Updates on extension of furlough scheme; furlough and holidays and what can be claimed
Below we set out what the new updates on the furlough extension; furlough and holidays and amounts that can be claimed are.
Extension of Furlough Scheme
When it was originally announced, the furlough scheme was due to come to an end on 31 May 2020. This was later extended to the end of June. However, on 12 May the Chancellor, Rishi Sunak, announced that it was now to be extended to the end of October 2020. This is not surprising, following shortly after the Prime Minister and government announced details of the “conditional roadmap” for slowly lifting restrictions, with some businesses not expected to reopen until July at the earliest.
The government have said that they will expect employers to contribute to the cost of furlough from August, and so the suggestion is that the grant available from the government will be reduced from the current 80%. It also appears that from August employees will be able to return part time, with the employer still being able to claim under the furlough scheme for the hours not worked. Further details on both of these points is eagerly awaited. Details of the announcement on the furlough extension can be found by following the link.
Furlough and holidays
In the previous updates, one issue which wasn’t addressed, and about which employers were asking for clarity, was the interaction between furlough leave and holiday and in particular whether employers could require workers to take holiday whilst on furlough. Although not legally binding, the latest guidance from the Department for Business, Energy and Industrial Strategy provides some useful advice and clarification to some of these holiday entitlement issues.

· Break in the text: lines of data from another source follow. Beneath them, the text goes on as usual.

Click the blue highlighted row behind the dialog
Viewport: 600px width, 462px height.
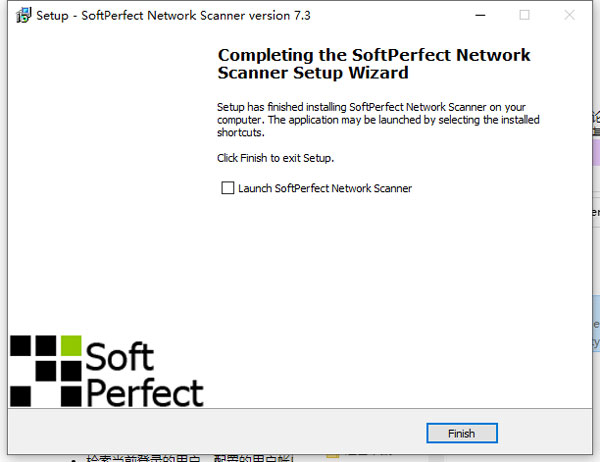594,330
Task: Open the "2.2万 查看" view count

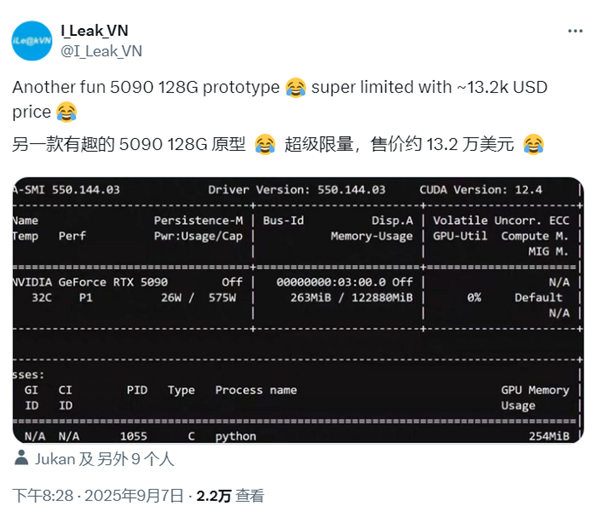Action: coord(230,495)
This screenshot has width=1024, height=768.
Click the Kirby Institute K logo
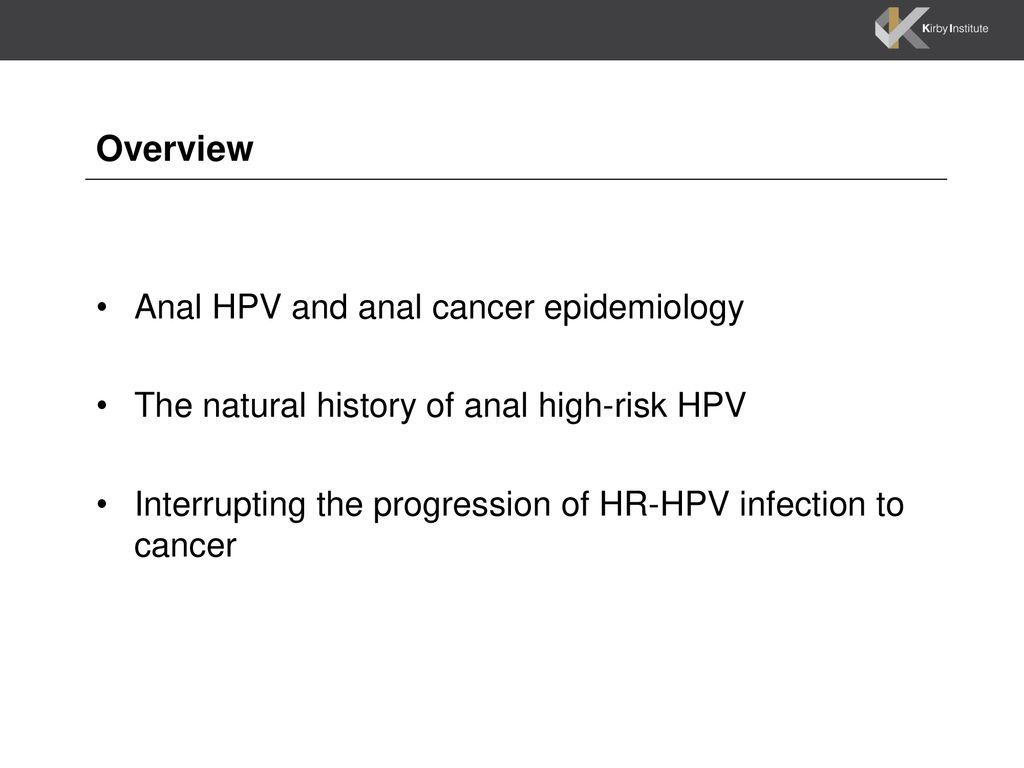coord(901,28)
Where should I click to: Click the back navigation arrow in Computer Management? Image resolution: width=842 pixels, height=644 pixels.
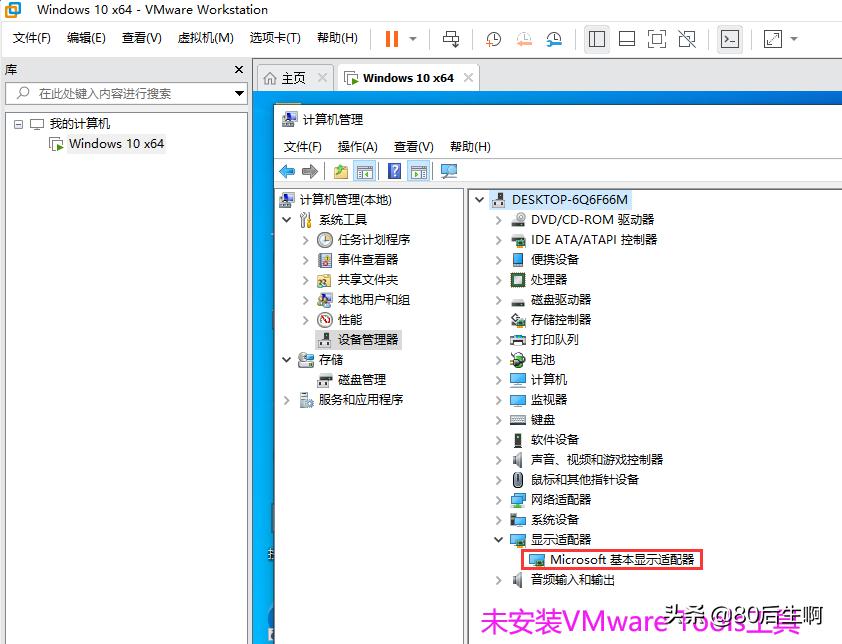(x=288, y=170)
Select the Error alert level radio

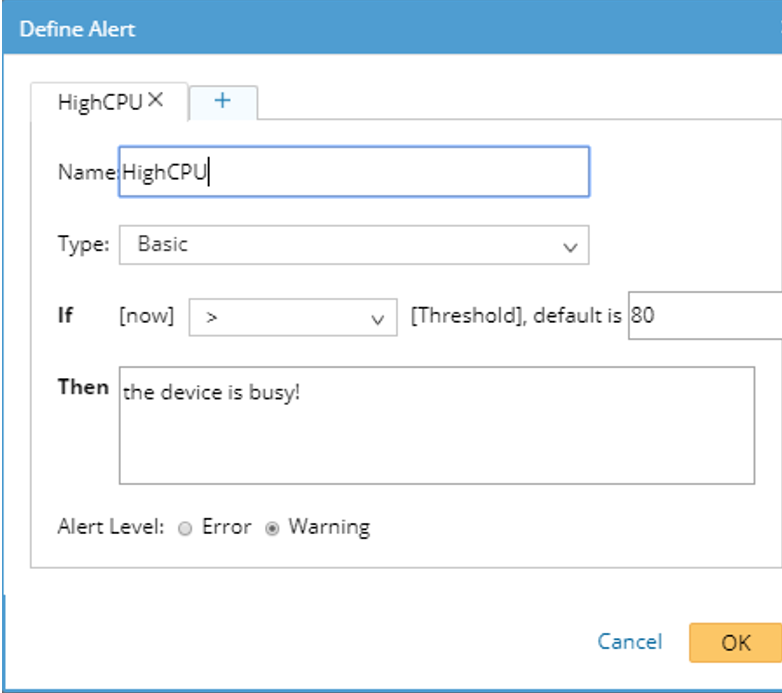[x=184, y=529]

A recap of holiday and furlough
Previous government guidance has confirmed that:
- employees continue to accrue holiday whilst on furlough. This is not surprising, and is what most people thought anyway;
- as part of the agreement to go onto furlough, employees can agree a reduction in their holiday entitlement. However, employees cannot agree to reduce their holiday entitlement below the 5.6 weeks of statutory paid annual leave each year;
- when on holiday, employees are entitled to be paid at their normal rate of pay. Employers will still be able to reclaim the 80% under the furlough scheme, but will then have to top up the employee’s pay to their normal (100%) rate of pay;
- the government has also clarified the position with regard to bank holidays. If employees normally have bank holidays off, the guide says that the employer will either have to top up the pay to the usual rate of holiday pay, or give employees a day of holiday in lieu. Therefore, for the recent bank holidays, if employers want them to be treated as holiday, then they should make sure that they top up the pay of their employees to normal pay for those two days, but only claim back the 80% under the government scheme.
The new guidance
The new guidance issued on 13 May makes clear that furloughed workers can take holiday whilst on furlough without bringing their period of furlough to an end. It also goes further in suggesting that employers can require staff to take holiday whilst on furlough and can also cancel an individual’s holiday, provided they give enough notice to the individual.

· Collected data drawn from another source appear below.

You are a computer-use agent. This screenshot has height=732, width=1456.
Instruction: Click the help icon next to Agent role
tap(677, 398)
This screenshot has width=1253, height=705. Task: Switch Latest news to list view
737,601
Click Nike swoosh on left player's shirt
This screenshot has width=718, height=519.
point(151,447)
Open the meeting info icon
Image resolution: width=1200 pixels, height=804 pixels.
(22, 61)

The required notice periods are:
- double the length of the holiday if the employer wishes to require a worker to take holiday on particular days (so if the employer wants an employee to take 1 week’s leave, then they should give the employee 2 weeks’ notice);
- the length of the planned holiday if the employer wishes to cancel a worker’s holiday or require the worker not to take holiday on particular dates.
It would be possible for employers to ask staff to take or cancel holiday with less notice, but they would need the individual’s agreement to do so.
This position is in line with previous ACAS guidance which also suggested that employers could require employees to take annual leave whilst on furlough, and so will provide some reassurance to employers over this debated issue.
However, the new guidance does state that if an employer requires a worker to take holiday whilst on furlough, the employer:
“should consider whether any restrictions the worker is under, such as the need to socially distance or self-isolate, would prevent the worker from resting, relaxing and enjoying leisure time, which is the fundamental purpose of holiday.”
Employees may therefore challenge being asked to take holiday, on the basis that during the current ‘lock down’ they are not able to get the most from that holiday, and will not be able to rest, relax and in particular will not be able to enjoy that leisure time. This is likely to be an area where we see litigation in the coming months.
The new guidance also covers what payment employees should receive. Previously the position appeared to be clear, that employees should receive full pay whilst on holiday. This is certainly what the ACAS guide said, and still says. The ACAS Guide is clear, and says:
“Furloughed workers must get their usual pay in full, for any holiday they take.”
However the new guide is not as definitive on the point and says:
“An employer should not automatically pay a worker on holiday the rate of pay that they are receiving while on furlough, unless the employer has agreed to not reduce the worker’s pay while on furlough.
If a worker on furlough takes annual leave, an employer must calculate and pay the correct holiday pay in accordance with current legislation – see the standard guidance. Where this calculated rate is above the pay the worker receives while on furlough, the employer must pay the difference.”
Under current legislation, holiday pay is calculated in accordance with the definition of a week’s pay. If the employee is paid a fixed salary then a week’s pay is calculated in accordance with section 221 and is:
“the amount which is payable by the employer under the contract of employment in force on the calculation date if the employee works throughout his normal working hours in a week”
It is our view that the above means that the employee should receive full pay, as if the employee was working his normal working hours in the relevant week then they wouldn’t be on furlough, and so wouldn’t be receiving furlough pay but would be receiving normal, full, pay.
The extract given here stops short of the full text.